**FRAGMENTO DEL TEXTO:**
┄┄┄┄┄┄

Un paraíso para los malditos

Crítica de Gustavo Castagna - Tiempo Argentino

Infierno no encantador

Policial en el que Joaquín Furriel interpreta a un hombre de pocas palabras que establece una particular relación con un viejo enfermo.

Hay momentos en el cine argentino donde se establecen una serie de preguntas sobre sus alcances y pretensiones. Especialmente, cuando se trata de films de género, concretamente el policial, acaso uno de los más transitados en los últimos años. La reconstrucción la hizo el recordado Fabián Bielinsky con sus dos únicas y maravillosas películas, Nueve reinas y El aura, mirando al policial desde adentro la primera y ubicándose en los bordes genéricos en el caso de la segunda. Sin ir tan lejos, este año se estrenó Vino para robar de Ariel Winograd, que aunaba con delectación códigos del policial y la comedia con resultados más que atendibles. Dentro de esos cruces que permiten los géneros, Un paraíso para los malditos explora una historia policial para ubicarse en la periferia genérica, resolviendo algunas de sus decisiones estéticas de manera feliz y, en otras tanto, en forma gratuita y próxima al equívoco. Marcial (Joaquín Furriel) es un extraño sujeto que se emplea como sereno en los márgenes del Conurbano Bonaerense. La presentación del personaje es esquemática pero concisa: hombre de pocas palabras, tenso, solitario, particular en lo suyo. Pero a través de un guiño del guión hace su aparición el policial a través de una muerte, razón por la que el personaje central decide adoptar otra identidad, acercándose a un viejo enfermo (Alejandro Urdapilleta) y a su hija, Miriam (Maricel Álvarez), también madre de la niña Malena, que pronto se convertirá en la novia del protagonista.
En ese segmento, ideal para escaparse de los espacios abiertos del género para recluirse en ambientes sórdidos, cerrados y asfixiantes, la trama adquiere un giro que no la favorece. El crecimiento dramático del comienzo se modifica por una letanía argumental donde sólo sobresalen los tres intérpretes principales, cada uno con su particular performance actoral. Pero el punto donde más flaquea Un paraíso para los malditos se debe a su apuesta por combinar esa atmósfera sórdida y pegajosa, donde subyace más de un momento gratuito, con una estética que se compadece con cierto aire fashion, luminoso, excedido desde el trabajo fotográfico. Como si la repulsión ambiental que transmiten determinadas situaciones se materializaran en un bar alter hour de Palermo Hollywood.
Las interpretaciones también giran dentro de esa extraña combinación: silencioso y algo pétreo Furriel, minucioso en su composición Urdapilleta, transparente y eficaz Álvarez en un rol extremadamente riesgoso por evadirse de los lugares comunes.

┄┄┄┄┄┄

**LÍNEAS EXTRAÍDAS:**

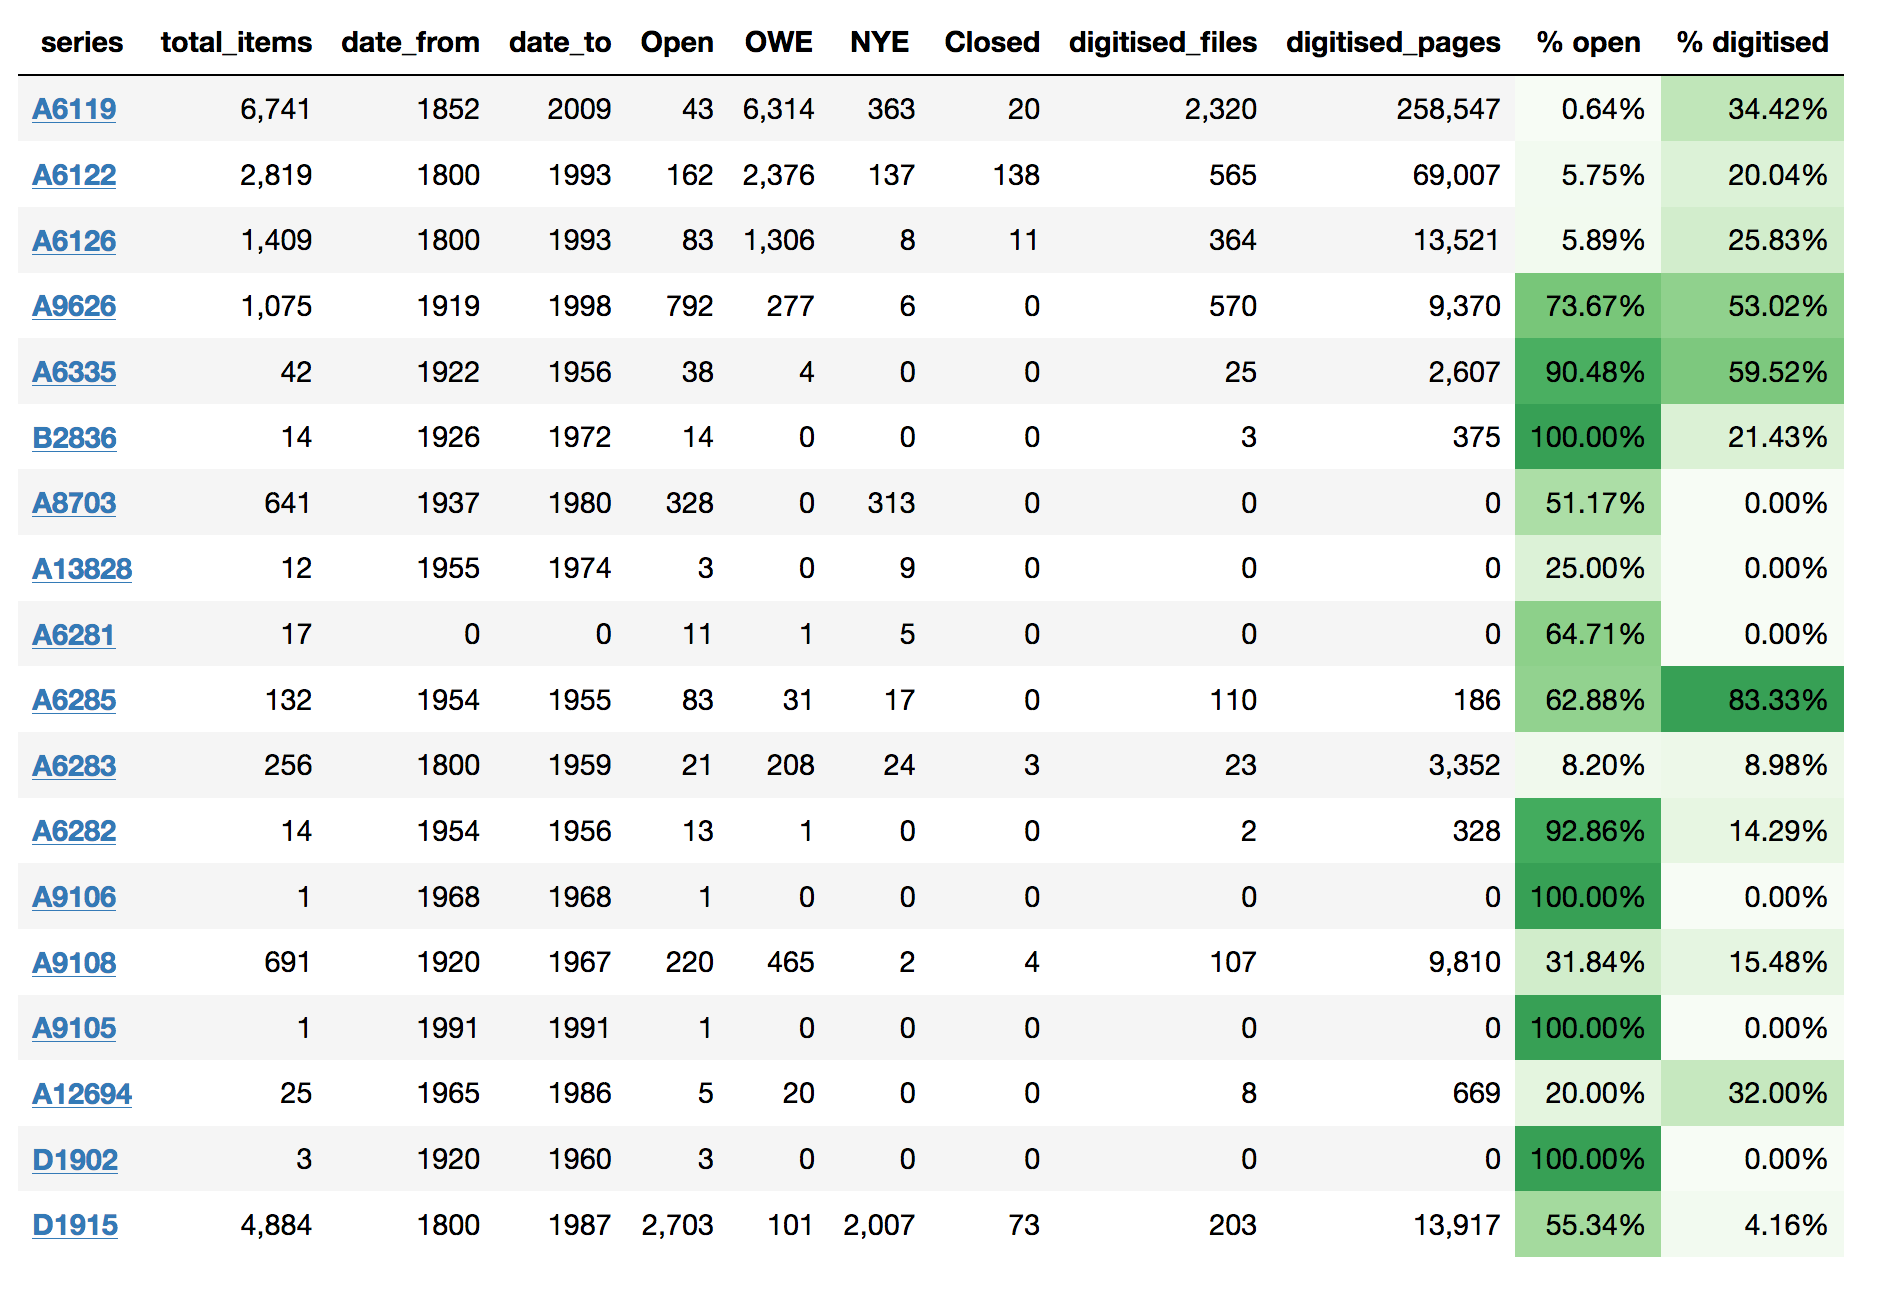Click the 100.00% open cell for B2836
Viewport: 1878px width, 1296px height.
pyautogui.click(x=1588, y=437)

┄┄┄┄┄┄

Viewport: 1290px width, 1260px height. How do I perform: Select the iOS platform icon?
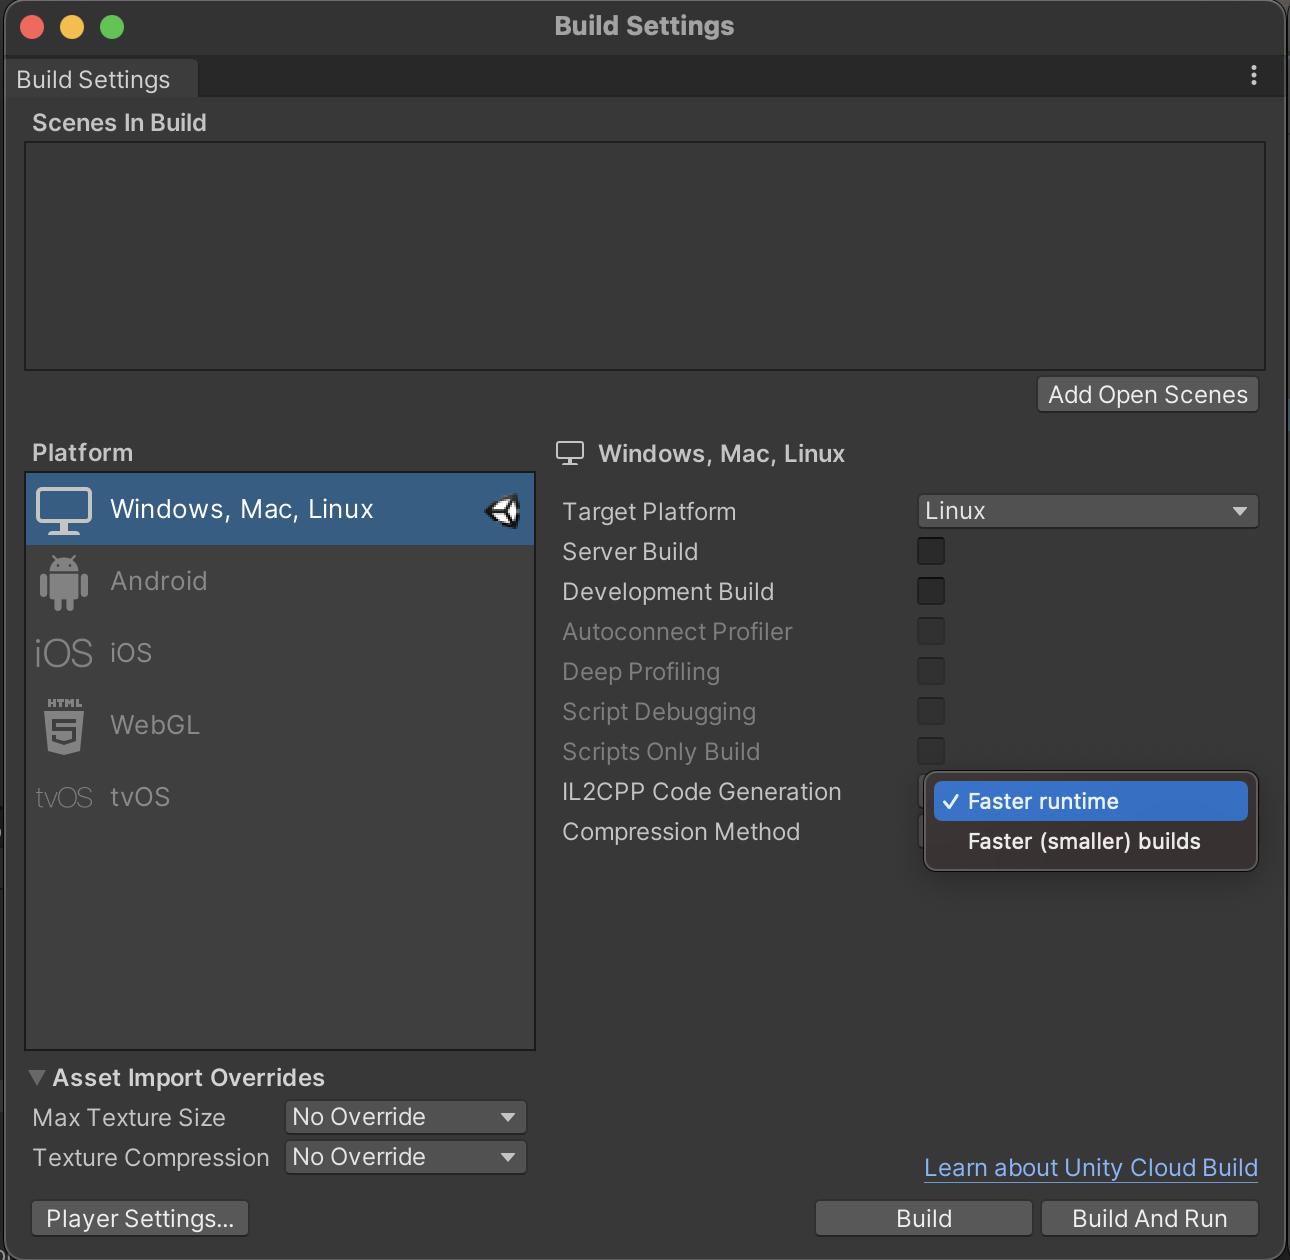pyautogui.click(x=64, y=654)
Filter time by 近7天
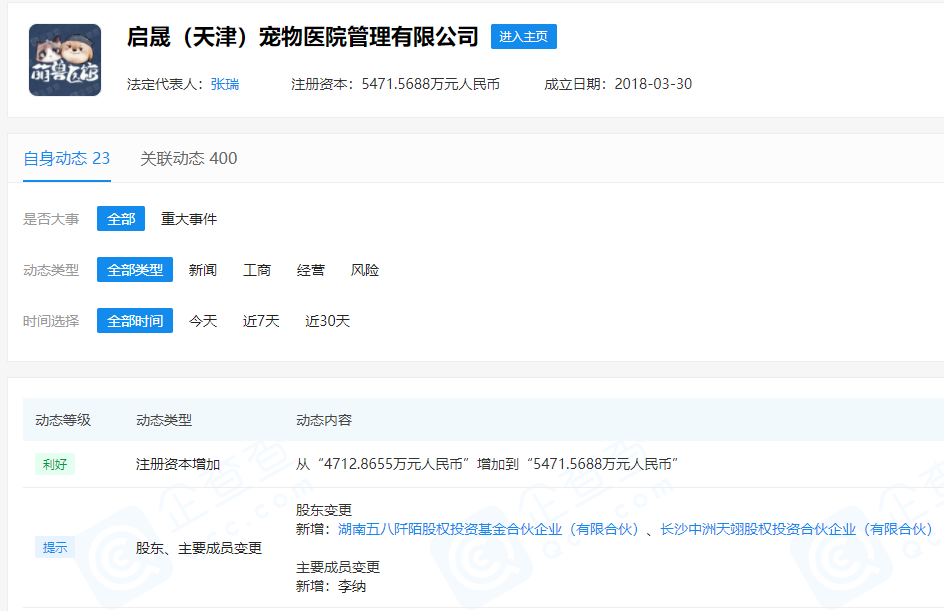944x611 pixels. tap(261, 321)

┄┄┄┄┄┄

**CONSIGNA 1:**
Enumera todos los títulos de películas que se nombran en la crítica de cine.
**CONSIGNA 2:**
Extrae de la crítica de cine, sin cambiar nada, el pasaje que empieza con las palabras que incluyen "En ese segmento, ideal" y termina con "de Palermo Hollywood.".
Las líneas no tienen ningún papel en esto.

**TU RESPUESTA 1:**
- Un paraíso para los malditos
- Nueve reinas
- El aura
- Vino para robar

**TU RESPUESTA 2:**
En ese segmento, ideal para escaparse de los espacios abiertos del género para recluirse en ambientes sórdidos, cerrados y asfixiantes, la trama adquiere un giro que no la favorece. El crecimiento dramático del comienzo se modifica por una letanía argumental donde sólo sobresalen los tres intérpretes principales, cada uno con su particular performance actoral. Pero el punto donde más flaquea Un paraíso para los malditos se debe a su apuesta por combinar esa atmósfera sórdida y pegajosa, donde subyace más de un momento gratuito, con una estética que se compadece con cierto aire fashion, luminoso, excedido desde el trabajo fotográfico. Como si la repulsión ambiental que transmiten determinadas situaciones se materializaran en un bar alter hour de Palermo Hollywood.